How would I go about that?
EDIT: Here is my current code, threshold is not yet used...the goal is that it is used
public static int DamerauLevenshteinDistance(string string1, string string2, int threshold)
{
// Return trivial case - where they are equal
if (string1.Equals(string2))
return 0;
// Return trivial case - where one is empty
if (String.IsNullOrEmpty(string1) || String.IsNullOrEmpty(string2))

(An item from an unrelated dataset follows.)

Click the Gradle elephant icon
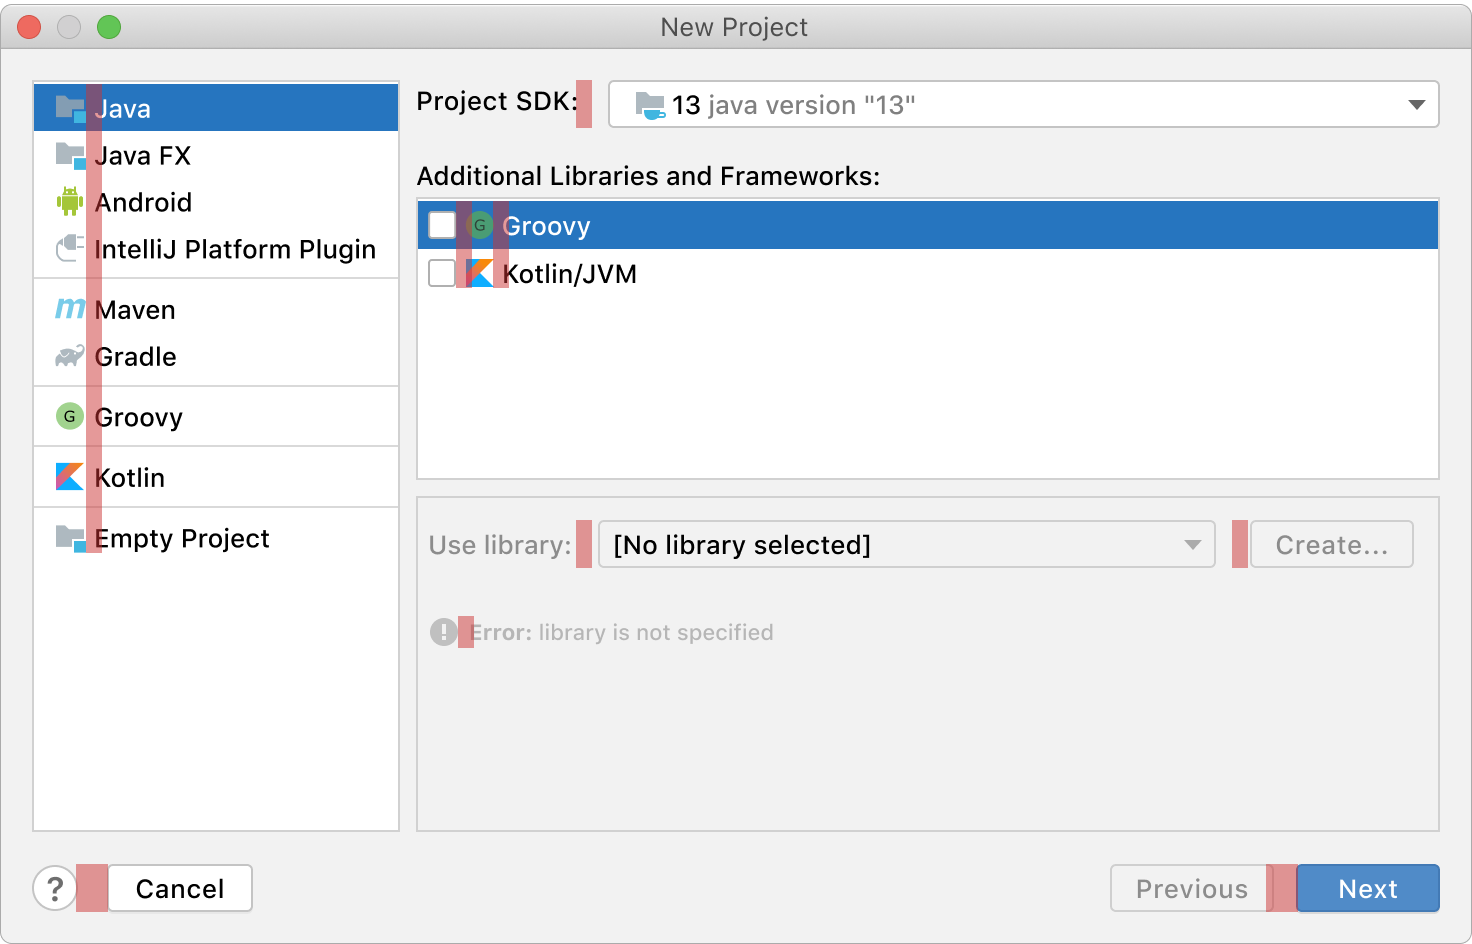This screenshot has height=944, width=1472. (x=70, y=356)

return (string1 ?? "").Length + (string2 ?? "").Length;
// Ensure string2 (inner cycle) is longer
if (string1.Length > string2.Length)
{
var tmp = string1;
string1 = string2;
string2 = tmp;
}
// Return trivial case - where string1 is contained within string2
if (string2.Contains(string1))
return string2.Length - string1.Length;
var length1 = string1.Length;
var length2 = string2.Length;
var d = new int[length1 + 1, length2 + 1];
for (var i = 0; i <= d.GetUpperBound(0); i++)
d[i, 0] = i;
for (var i = 0; i <= d.GetUpperBound(1); i++)
d[0, i] = i;
for (var i = 1; i <= d.GetUpperBound(0); i++)
{
for (var j = 1; j <= d.GetUpperBound(1); j++)
{
var cost = string1[i - 1] == string2[j - 1] ? 0 : 1;
var del = d[i - 1, j] + 1;
var ins = d[i, j - 1] + 1;
var sub = d[i - 1, j - 1] + cost;
d[i, j] = Math.Min(del, Math.Min(ins, sub));
if (i > 1 && j > 1 && string1[i - 1] == string2[j - 2] && string1[i - 2] == string2[j - 1])

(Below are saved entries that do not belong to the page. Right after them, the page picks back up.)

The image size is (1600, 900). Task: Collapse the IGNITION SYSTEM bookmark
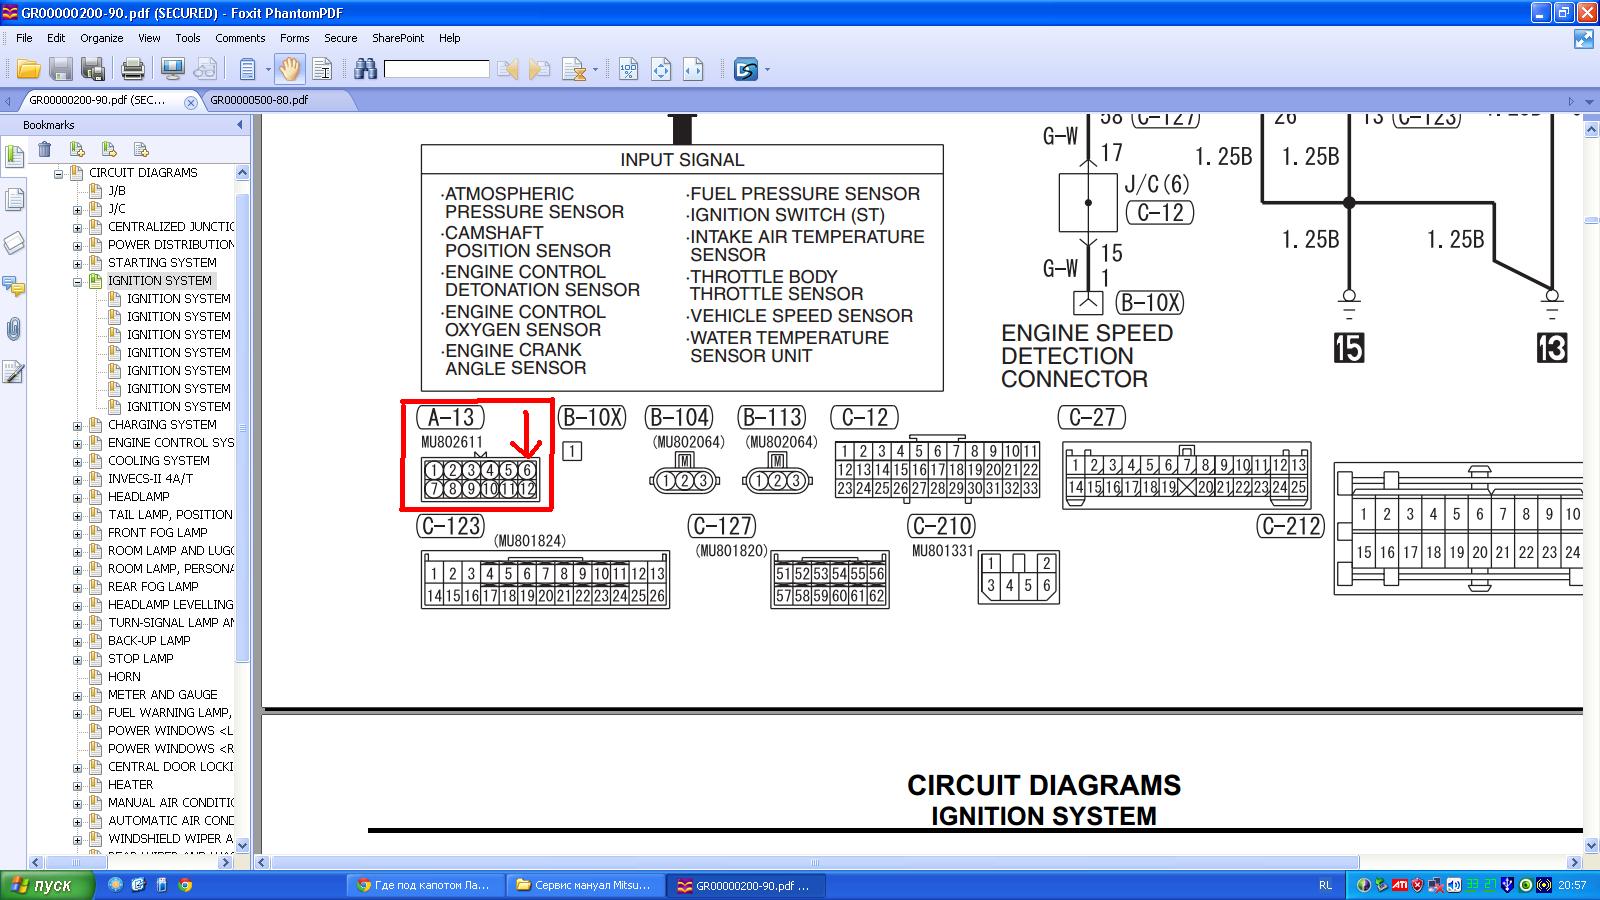[x=78, y=282]
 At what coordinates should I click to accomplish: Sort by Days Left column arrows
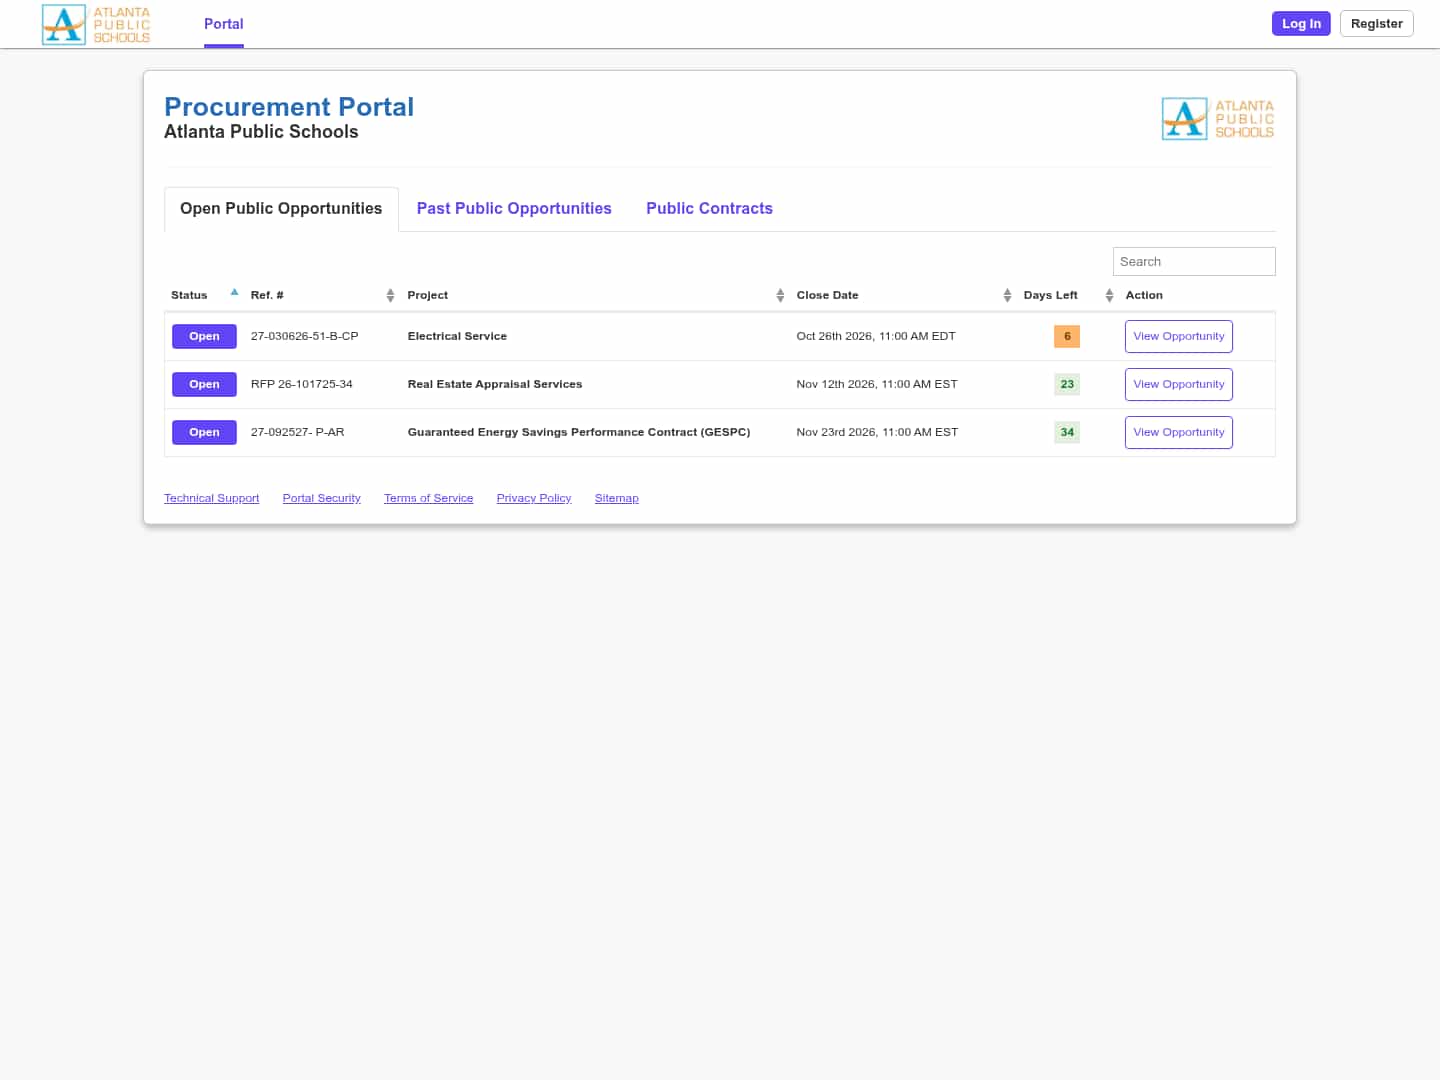click(x=1109, y=295)
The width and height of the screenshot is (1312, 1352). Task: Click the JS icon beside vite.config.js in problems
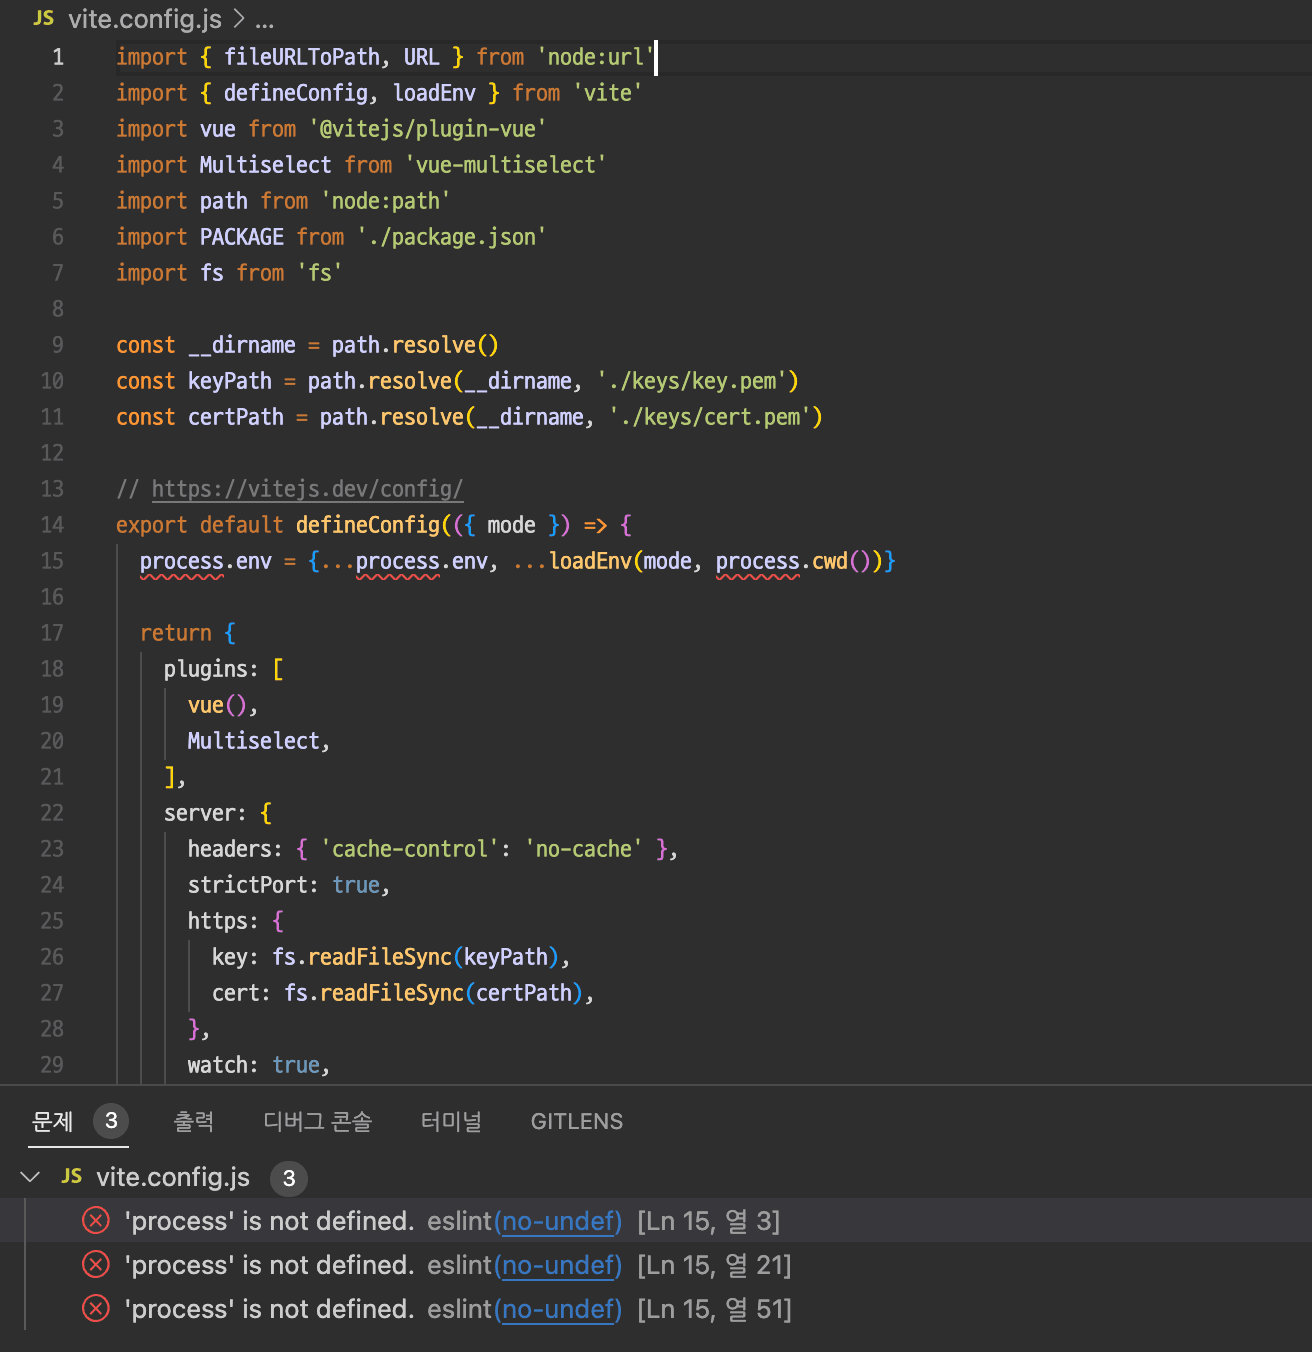point(72,1177)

d[i, j] = Math.Min(d[i, j], d[i - 2, j - 2] + cost);
}
}
return d[d.GetUpperBound(0), d.GetUpperBound(1)];
}
}
This is Regarding ur answer this: Damerau - Levenshtein Distance, adding a threshold
(sorry can't comment as I don't have 50 rep yet)
I think you have made an error here. You initialized:
var minDistance = threshold;
And ur update rule is:
if (d[i, j] < minDistance)
minDistance = d[i, j];
Also, ur early exit criteria is:
if (minDistance > threshold)
return int.MaxValue;
Now, observe that the if condition above will never hold true! You should rather initialize minDistance to int.MaxValue
Here's the most elegant way I can think of. After setting each index of d, see if it exceeds your threshold. The evaluation is constant-time, so it's a drop in the bucket compared to the theoretical N^2 complexity of the overall algorithm:
public static int DamerauLevenshteinDistance(string string1, string string2, int threshold)
{
...
for (var i = 1; i <= d.GetUpperBound(0); i++)
{
for (var j = 1; j <= d.GetUpperBound(1); j++)
{
...
var temp = d[i,j] = Math.Min(del, Math.Min(ins, sub));
if (i > 1 && j > 1 && string1[i - 1] == string2[j - 2] && string1[i - 2] == string2[j - 1])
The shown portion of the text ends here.